Before that time, the trading in Black people had been limited, but then, the trading of enslaved Africans to the Ottoman Empire grew, particularly from Kenya and Sudan. Between 1860 and 1890, around 10,000 enslaved Africans were sent into the Ottoman Empire each year, a total of about 250,000 people, with many freed at some point. Many enslaved people were sent to the cotton fields near Smyrna (now known as Izmir) on the coast of the Aegean Sea. But it wasn’t until the early 20th century that the end of slavery came, as enslaved people were replaced by paid servants. And in 1924, the Turkish leader Mustafa Kemal Atatürk established laws of equal citizenship in the country’s new constitution. Further, as the BBC reported, Afro-Turks are called “Arab,” a term denoting someone who is dark enough to be Arab or African — in a country where Blackness is often negatively associated with inferiority. These days, in light of the refugee crisis, their identity has come to light in large cities, where Afro-Turks are often mistaken for Somali or Eritrean refugees, although these Black people have lived in Turkey for generations.

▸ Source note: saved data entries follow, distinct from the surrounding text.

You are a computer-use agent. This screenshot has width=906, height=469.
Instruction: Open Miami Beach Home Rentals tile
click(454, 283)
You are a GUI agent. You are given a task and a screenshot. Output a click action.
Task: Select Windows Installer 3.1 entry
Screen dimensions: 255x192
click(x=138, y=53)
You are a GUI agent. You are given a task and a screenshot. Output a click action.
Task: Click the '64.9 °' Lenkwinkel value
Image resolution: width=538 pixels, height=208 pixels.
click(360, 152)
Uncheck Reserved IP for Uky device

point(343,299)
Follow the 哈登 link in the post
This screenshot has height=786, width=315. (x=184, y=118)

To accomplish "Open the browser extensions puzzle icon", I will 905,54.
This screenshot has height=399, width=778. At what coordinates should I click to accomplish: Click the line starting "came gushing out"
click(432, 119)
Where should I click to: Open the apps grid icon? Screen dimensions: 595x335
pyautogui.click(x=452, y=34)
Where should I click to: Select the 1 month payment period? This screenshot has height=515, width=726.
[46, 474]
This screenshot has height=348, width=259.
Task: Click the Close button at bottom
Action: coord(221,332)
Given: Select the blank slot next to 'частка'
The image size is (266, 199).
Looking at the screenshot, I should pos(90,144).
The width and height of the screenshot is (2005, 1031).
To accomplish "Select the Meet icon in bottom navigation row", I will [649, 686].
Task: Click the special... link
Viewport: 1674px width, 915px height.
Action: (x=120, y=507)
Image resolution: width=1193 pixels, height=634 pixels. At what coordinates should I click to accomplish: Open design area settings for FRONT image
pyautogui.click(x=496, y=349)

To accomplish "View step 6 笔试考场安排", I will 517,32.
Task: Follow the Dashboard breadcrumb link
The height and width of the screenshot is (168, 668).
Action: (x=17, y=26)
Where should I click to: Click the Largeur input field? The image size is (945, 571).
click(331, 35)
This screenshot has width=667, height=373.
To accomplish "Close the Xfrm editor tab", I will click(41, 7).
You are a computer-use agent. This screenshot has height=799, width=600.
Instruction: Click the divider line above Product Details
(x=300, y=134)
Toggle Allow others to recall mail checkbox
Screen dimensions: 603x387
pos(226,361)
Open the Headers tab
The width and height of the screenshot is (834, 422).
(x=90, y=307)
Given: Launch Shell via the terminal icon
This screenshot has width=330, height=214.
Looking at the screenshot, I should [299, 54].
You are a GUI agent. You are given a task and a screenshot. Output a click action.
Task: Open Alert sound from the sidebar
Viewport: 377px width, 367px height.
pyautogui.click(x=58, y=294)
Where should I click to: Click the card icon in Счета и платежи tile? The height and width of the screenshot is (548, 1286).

“It’s a shame we have lost our African language, the language our great-grandparents spoke. Every minority in Turkey has its language – the Kurds, the Zaza, even the Laz. But we have only Turkish, and we don’t know anything about our ancestors” an Afro-Turk man named Orhan told the BBC. “After years of suffering, you hide what makes you different,” he said. “That is why our parents and parents’ parents did not teach us their language. They did not want to make us different, they wanted us to only be Turkish.”
Meanwhile, due to years of intermarriage, there are likely many Turkish people who are descended from Black people and do not realize it, as The National reported. The national push for assimilation and a homogeneous society since the founding of the republic and the end of the Ottoman Empire has meant that Black identity was discouraged. However, Black people in Turkey are beginning to reclaim their heritage and their African past. For example, Mustafa Olpak, a grandson of enslaved Kenyans, published Slave Coast, a 2005 memoir chronicling his family’s saga from the Horn of Africa to Crete to Turkey.
“The first generation experiences, the second denies and the third researches,“ Olpak’s book begins. “We have been living in this region for at least 150 years and we don’t have any other homeland,” says Olpak, who also founded the Afro-Turk Association as a means to preserve their heritage and increase awareness of their condition. And Turkish authorities had banned the Feast of the Calf — known as Dana Bayrami in Turkish — a holiday that enslaved Black people celebrated in the Ottoman era, and which Afro-Turks resurrected only in 2007.
Like elsewhere, Black people in Turkey face discrimination. For example, African soccer players have faced racist chants from fans, including some who were called monkey and one who had a banana pointed in his face. In addition, Turkey has not been welcoming to African migrants. According to the International Business Times, there are at least 50,000 African migrants in Turkey, one-third from sub-Saharan Africa and who tend to be Christian, and the remaining from North Africa who tend to be Arab. Black Africans face racism, social exclusion and police violence.
President Obama’s 2009 visit to Turkey and subsequent meetings with Turkish President Tayyip Erdogan have provided an opportunity for the Afro-Turk community to reclaim their narrative and bring their issues to the table. In a country that is once again beginning to acknowledge its diversity and the contributions of so-called minority communities such as the Afro-Turks, Black people in Turkey are experiencing a cultural reawakening.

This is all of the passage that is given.